Stop laughing, for God's sake. "I'm done!" she called. "I'm just putting them away!"
"Be sure you put them back in the right order."
"I will!" she called.
"And put the lights out."
"Jawohl!"
She put all the volumes away, in their right order more or less. "Oh God in heaven!" she said, giggling. "Probably!"
She took her coat and handbag, and switched the lights off, and went giggling up the stairs toward Miss Austrian peering at her. No wonder!
"Did you find what you were looking for?" Miss Austrian asked.
"Oh yes," she said, swallowing the giggles. "Thank you very much. You're a fount of knowledge, you and your library. Thank you. Good night."
"Good night," Miss Austrian said.
SHE WENT ACROSS TO THE pharmacy, because God knows she needed a tranquilizer. The pharmacy was closing too; half dark, and nobody there but the Cornells. She gave the prescription to Mr. Cornell, and he read it and said, "Yes, you can have this now." He went into the back.
She looked at combs on a rack, smiling. Glass clinked behind her and she turned around.
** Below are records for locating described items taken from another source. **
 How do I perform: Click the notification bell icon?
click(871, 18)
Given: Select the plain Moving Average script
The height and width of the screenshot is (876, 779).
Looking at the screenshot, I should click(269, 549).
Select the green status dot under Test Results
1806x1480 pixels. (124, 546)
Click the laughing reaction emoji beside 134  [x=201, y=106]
Mrs. Cornell stood at the wall behind the side counter, outside the lighted part of the pharmacy. She wiped something with a cloth, wiped at the wall shelf, and put the something on it, clinking glass. She was tall and blond, long-legged, full-bosomed; as pretty as-oh, say an Ike Mazzard girl. She took something from the shelf and wiped it, and wiped at the shelf, and put the something on it, clinking glass; and took something from the shelf and- "Hi there," Joanna said.
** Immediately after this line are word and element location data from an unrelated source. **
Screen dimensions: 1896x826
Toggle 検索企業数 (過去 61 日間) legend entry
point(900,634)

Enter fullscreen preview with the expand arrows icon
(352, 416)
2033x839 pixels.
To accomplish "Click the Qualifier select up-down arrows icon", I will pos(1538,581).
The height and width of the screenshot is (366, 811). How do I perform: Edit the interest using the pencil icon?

Mrs. Cornell turned her head. "Mrs. Eberhart," she said, and smiled.
"Hello. How are you?"
"Just fine," Joanna said. "Jim-dandy. How are you?"
"Very well, thank you," Mrs. Cornell said. She wiped what she was holding, and wiped at the shelf, and put the something on it, clinking glass; and took something from the shelf and wiped it- "You do that well," Joanna said.
"It's just dusting," Mrs. Cornell said, wiping at the shelf.
A typewriter peck-peck-pecked from in back. Joanna said, "Do you know the Gettysburg Address?"
"I'm afraid not," Mrs. Cornell said, wiping something.
"Oh come on," Joanna said. "Everybody does. 'Fourscore and seven years ago-"'
"I know that but I don't know the rest of it," Mrs. Cornell said. She put the something on the shelf, clinking glass, and took something from the shelf and wiped it.
"Oh, I see, not necessary," Joanna said. "Do you know 'This Little Piggy Went to Market'?"
"Of course," Mrs. Cornell said, wiping at the shelf.
"Charge?" Mr. Cornell asked. Joanna turned. He held out a small white-capped bottle.
"Yes," she said, taking it. "Do you have some water? I'd like to take one now."
He nodded and went in back.
Standing there with the bottle in her hand, she began to tremble. Glass clinked behind her. She pulled the cap from the bottle and pinched out the fluff of cotton. White tablets were inside; she tipped one into her palm, trembling, and pushed the cotton into the bottle and pressed the cap on. Glass clinked behind her.
Mr. Cornell came with a paper cup of water.
"Thank you," she said, taking it. She put the tablet on her tongue and drank and swallowed.